ETA: Some recipes recommend poking several times with a fork to reduce splatter.


Wow, 5.0 stars after 5200 ratings.

I guess the fork poking lets some of the water-based liquids get out without having to form a steam bubble and pop their way out.

That’s next on my list. One of my MIL’s bridge friends used to give her some that she liked, but I found it grainy, rather than “Silky smooth” as F&W describes Pépin’s at the link Beefeater posted. I’m going to give that one a shot.


I’ve read through the recipe and see it just calls for salt to taste at the food processor stage. Just to get a round idea - how much do you blend in at the end?

I marinate mine in buttermilk and hot sauce. Yes, poking them does help. And salt when they com off.


I’m not going to be much help. It has been a couple of years since I made this. I rarely have unsalted butter so I probably used salted butter and left it at that. I not a person who uses a lot of salt when I cook. I guess my advice would be to taste after you have added the butter and let your taste buds be your guide.


I have made Julia Child chicken liver mousse many dozens times. Stupid easy, always rave reviews. Re textural (grainy) issues, just let the blender rip! Most recipes suggest the minimum. A minute or so extra → silk!

Next level = Rumaki pate. Everything you love about the classic chicken liver/water chestnut/bacon appetizer in a spreadable paté.

Consider doubling either recipe because these spreads WALK!

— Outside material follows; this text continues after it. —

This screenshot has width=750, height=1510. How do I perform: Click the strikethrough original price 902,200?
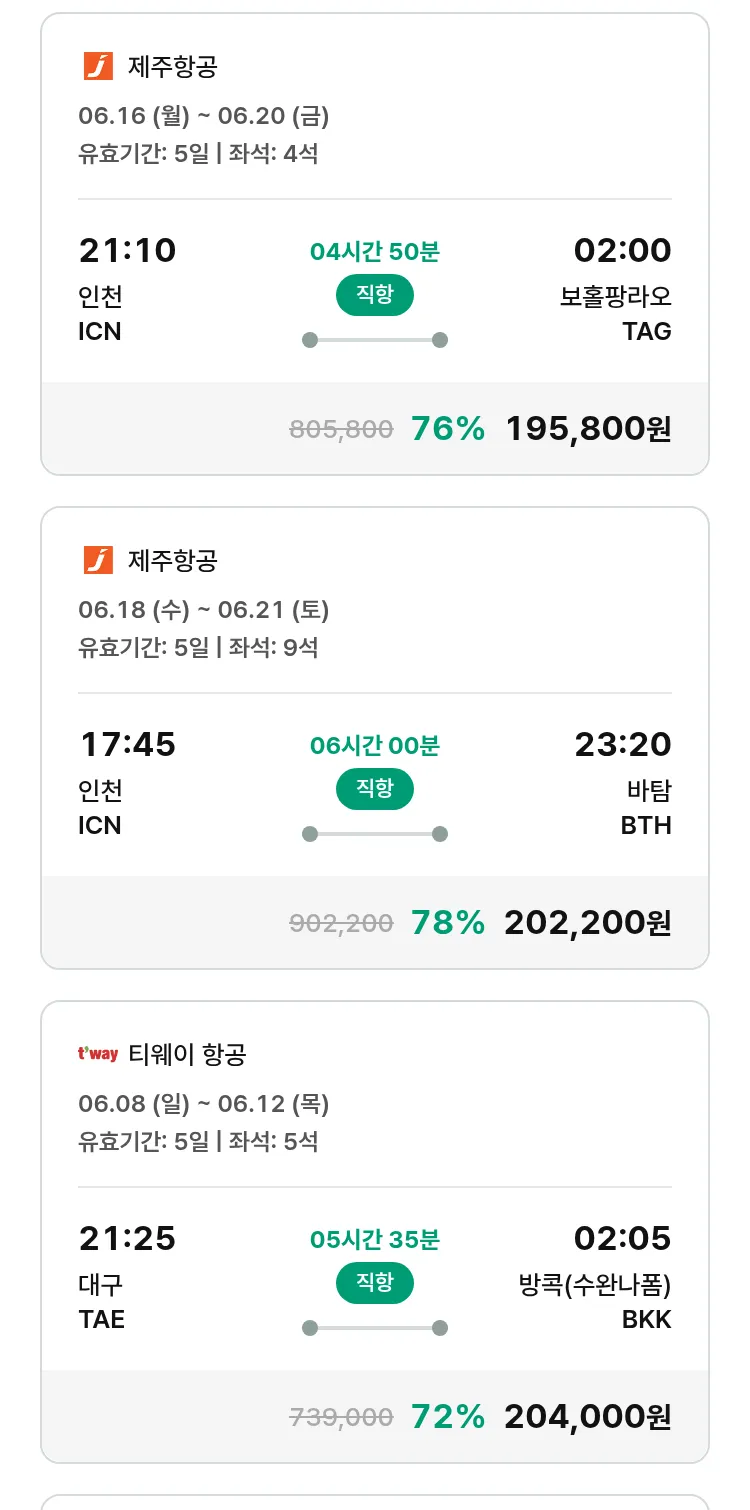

i just put about 1 tablespoon of oil in the skillet, maybe a touch more if they look dry when I flip them.

As far as spatter, I do have a lid for my skillet. Like most of my cooking equipment, I found it at Goodwill. It says Caphalon on it and appears to be oven-safe. So my oven stays clean – no splatters.

Thanks for the gravy idea. Making a roux has been one of those challenges I have not been all that successful with – maybe one day I’ll master it.

My flour, egg wash, breadcrumb dredging process I learned from my mother. I really don’t know its origins, I can only assume her father taught her this method. It’s funny… a lot of times I do a procedure out of habit and don’t really know why.

Sunshine HATES black pepper, so I always substitute something else for pepper in recipes, usually some type of chili powder. But yes… you should definitely use the spices you like.